Mnemonic | Side Effect | Explanation |
---|---|---|
GLU | Glaucoma | ↓ Prostaglandin → ↑ IOP |
GLU | Hyperglycemia | ↑ Insulin resistance |
OOO | Osteoporosis | ↓ Osteoblasts, ↑ Osteoclasts |
CORT | Cataracts | Posterior subcapsular |
IN | Infections | Immunosuppression |
WONDERLAND | Wound healing ↓ | ↓ Collagen & fibroblast function |
ER | Edema, HTN | Na⁺/water retention via mineralocorticoid effect |
These effects are particularly dangerous in chronic use (e.g. in lupus, asthma, rheumatoid arthritis).
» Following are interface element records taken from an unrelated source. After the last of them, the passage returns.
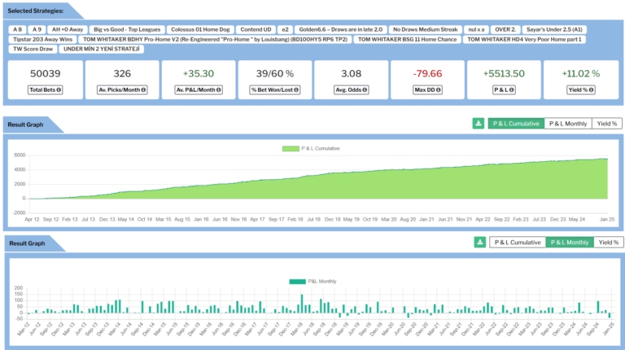The height and width of the screenshot is (350, 625).
Task: Select Yield % tab on bottom graph
Action: pos(608,243)
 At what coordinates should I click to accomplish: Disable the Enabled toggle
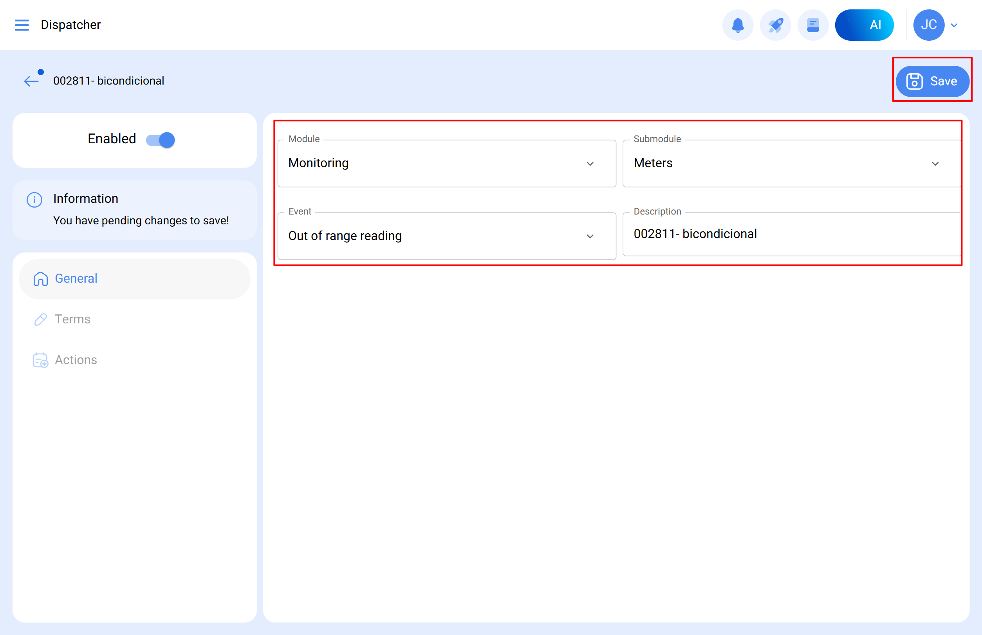click(159, 140)

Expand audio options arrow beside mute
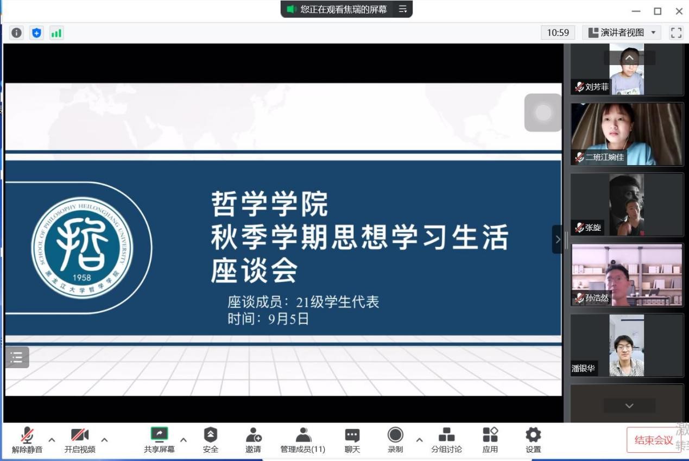coord(52,439)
🧪 Azathioprine & Mycophenolate: Targeting DNA Synthesis
Two other key immunosuppressants—Azathioprine and Mycophenolate Mofetil—target purine nucleotide synthesis, inhibiting DNA replication in immune cells.
🧬 Mechanism:
- Azathioprine → converted to 6-Mercaptopurine → inhibits PRPP amidotransferase
- Mycophenolate → inhibits IMP dehydrogenase
🧬 Both halt de novo purine synthesis, impairing rapidly dividing immune cells.
☢️ Side Effects:
- Pancytopenia (↓ RBCs, WBCs, platelets)
- GI Upset
- Mycophenolate → ↑ risk of CMV infection
- Azathioprine → interacts with Allopurinol (via xanthine oxidase inhibition)
💊 Quick Comparison Table
Drug | Target | Unique Features | Major Toxicities |
---|---|---|---|
Glucocorticoids | NF-κB, PLA2 | Broad anti-inflammatory | Cushingoid signs, infections, hyperglycemia |
Cyclosporine | Calcineurin | Binds Cyclophilin | Nephrotoxicity, hirsutism |
Tacrolimus | Calcineurin | Binds FKBP | Neurotoxicity, diabetes |
Sirolimus | mTOR | Blocks IL-2 response | Pancytopenia, hyperlipidemia |
Basiliximab | IL-2R (CD25) | Monoclonal antibody | Edema, HTN |
Azathioprine | PRPP amidotransferase | TPMT-dependent | Pancytopenia, hepatotoxicity |
Mycophenolate | IMPDH | Inhibits GMP production | CMV infection, diarrhea |
🧠 Clinical Relevance
Whether you’re treating autoimmune conditions, preventing organ rejection, or managing inflammatory flares — immunosuppressants are indispensable. But with power comes responsibility. Proper monitoring, drug interactions (especially with allopurinol or live vaccines), and dosing schedules are essential to ensure patient safety.